Another essential aspect of Kubernetes is storage. In some instances, you’ll want to use some sort of storage solution.
Because our pods can spool up again, die and regenerate on the fly, we can’t rely on them to store elements.
In many cases, we want to store some data, but stay there and access that data across multiple pods.
Kubernetes has a wide variety of storage options. Let’s take a closer look at them.
Volumes are the basic storage entities in Kubernetes. It can provide all types of storage depending on your cloud provider and needs. Access to these storage volumes can be achieved through persistent volumes.
For example, Azure Cloud’s implementation will be similar to that of Google and AWS.
CSI – Container Storage Interface
This interface is used to store containers. It is a plugin that makes it easy for us to manage storage containers.
This is the default storage option for Kubernetes, which includes non-permanent temporary storage. As long as the character lives, it will be there, but as soon as it dies and stops, it is wiped out.
For consecutive volumes, we have two important concepts to understand.
Constant Volume (PV)
It is a storage element in the cluster, defined either manually or by a storage class (a way of defining the type of a volume). The life cycle of a PV storage is separate from that of your other pods and implements its layer to communicate with your desired storage.

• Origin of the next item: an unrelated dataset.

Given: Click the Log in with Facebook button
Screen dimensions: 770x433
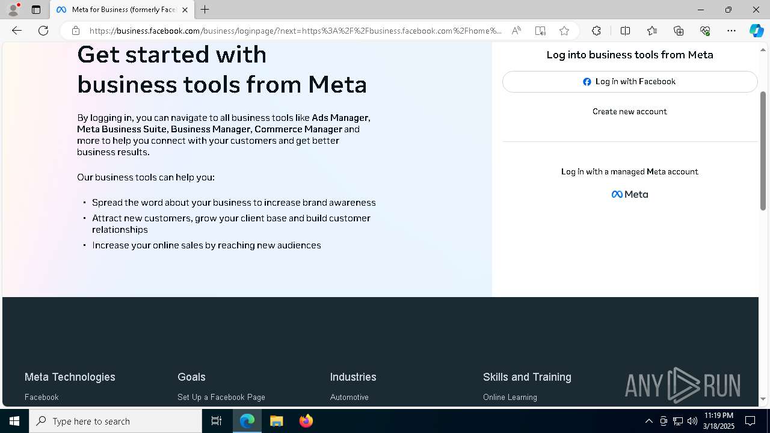Looking at the screenshot, I should (629, 82).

Persistent Volume Claim (PVC)
This is the user’s storage request. An application can request a specific type of storage, for example, how to interact with the data. Or how big should be the storage and what should be the level of performance.
These assertions are independent of your underlying implementation (hence vendor-independent).
The storage within Kubernetes is very vast and dynamic.
We are independent of our final storage solution and can wrap around these implementations.
It gives us a lot of flexibility and freedom.
Apart from this freedom, we also get various storage options depending on our needs.